The problems for the European soda ash producers, in contrast, are seen to be much more acute. They have to justify their losses to keen-eyed shareholders. Unfortunately for them, their problems have recently been intensified by the arrival of a large new 1m. tpa soda ash plant that started up in Turkey in the middle of 2009 right at the height of the recession.

This has clearly exacerbated an already intense over-supply situation and stimulated a round of speculation that some difficult restructuring of the European supply side will have to be undertaken at some time over the next year or so.

Already one 300,000 tpa unit in the Netherlands has been shut permanently and another two similar sized plants in Romania and Ukraine have been idled for extended periods. Yet the feeling is that these actions are still far from sufficient to restore the market to a reasonable supply-demand balance.

How any restructuring of production capability will be implemented is far from clear at the moment. What is clear, though, is that it will be necessary to face significant issues.

In the meantime, the US producers remain comparatively unscathed by pricing reductions and loss-making operations. Firstly, US operations have managed to maintain a better balance between supply and demand within their regional market. Secondly, US pricing has accordingly softened to only a minor degree and, thirdly, and most importantly, producers have a much lower cost production process than the synthetic routes utilised in most of the rest of the world.

The US producers manufacture soda ash from vast reserves of naturally occurring trona ore at Green River in Wyoming and from Searles Lake in California. For them, the cash cost of production is around 40% of what it is for the European synthetic route operators.

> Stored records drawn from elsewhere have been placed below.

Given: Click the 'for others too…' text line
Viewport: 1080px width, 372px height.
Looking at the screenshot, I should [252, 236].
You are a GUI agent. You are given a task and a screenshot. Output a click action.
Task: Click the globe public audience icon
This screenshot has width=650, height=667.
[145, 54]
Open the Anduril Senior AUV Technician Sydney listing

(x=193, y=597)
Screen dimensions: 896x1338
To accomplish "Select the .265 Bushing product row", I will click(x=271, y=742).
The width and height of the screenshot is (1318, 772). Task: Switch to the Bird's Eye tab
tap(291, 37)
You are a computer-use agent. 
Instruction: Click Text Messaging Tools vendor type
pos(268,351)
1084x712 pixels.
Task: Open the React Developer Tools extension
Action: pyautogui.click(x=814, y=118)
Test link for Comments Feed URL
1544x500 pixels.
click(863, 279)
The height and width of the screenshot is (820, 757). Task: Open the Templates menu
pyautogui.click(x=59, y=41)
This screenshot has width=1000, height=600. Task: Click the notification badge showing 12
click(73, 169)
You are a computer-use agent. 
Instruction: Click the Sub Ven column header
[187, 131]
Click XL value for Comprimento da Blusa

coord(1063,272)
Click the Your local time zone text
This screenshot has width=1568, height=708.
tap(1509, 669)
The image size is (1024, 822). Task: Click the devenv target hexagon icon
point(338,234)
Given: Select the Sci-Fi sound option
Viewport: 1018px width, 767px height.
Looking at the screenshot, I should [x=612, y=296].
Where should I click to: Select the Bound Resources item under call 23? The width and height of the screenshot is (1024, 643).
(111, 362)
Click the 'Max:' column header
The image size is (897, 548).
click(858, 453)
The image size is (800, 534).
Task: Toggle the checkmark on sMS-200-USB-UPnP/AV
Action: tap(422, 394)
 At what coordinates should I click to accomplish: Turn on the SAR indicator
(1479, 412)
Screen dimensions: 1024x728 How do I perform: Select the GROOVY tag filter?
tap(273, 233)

Consequently, despite the depth of the recession, the US producers remain in a healthy financial condition, which for them is a welcome reversal of the situation in the 1990s and early 2000s when they were making wafer thin margins and also some significant losses.

Nevertheless, taken as a whole, the global soda ash industry has been left with a somewhat undesirable legacy by the financial crisis. While other sectors of the broader economy are progressively shaking off some of the worst effects, the soda ash supply side is likely to face difficult decisions for the foreseeable future Ð at least in Europe and China.

Contributor: Roger Pechey, senior consultant and soda ash market analyst, Harriman Chemsult Ltd, London, UK.

Soda ash snapshot

Soda ash, or sodium carbonate (NaCO3), maybe derived from mining natural deposits (two main sources: the mineral trona from hard rock and from lake brines), or more commonly, from synthetic processes, normally the Solvay process, utilising salt, lime, coal, and ammonia.

Soda ash is a commodity chemical with a global demand approaching some 50m. tpa. Its major application is in the glass industry, and around 50% of total consumption is for the production of flat glass, container glass, fibre glass and various other items such as tableware.

The flat glass sector is probably the most dynamic of these as it goes into the construction industry and also automobile production. Demand for window glass can be especially robust when house building programmes are vigorous and where highrises are being erected.

Fibreglass can also experience good growth rates as this is used in fibre optics and building insulation, although the market for these is much smaller than that for flat glass. The container glass sector accounts for roughly half of total glass production by weight but it is continually seeing ongoing competition with plastic bottles.

Other significant applications for soda ash occur in the chemicals industry, in soaps & detergents, pulp & paper, flue gas desulphurisation, and water treatment.

Most soda ash application areas are relatively mature and therefore the demand for the product is mainly influenced by wider economic trends. In the developed economies of Western Europe and North America, demand growth is usually lower than GDP trends.

In contrast, in the developing economies of Asia, the Middle East, Eastern Europe and South America, growth is frequently at or above GDP levels. In both cases, the demand for soda ash is usually predictable and not susceptible to any significant volatility.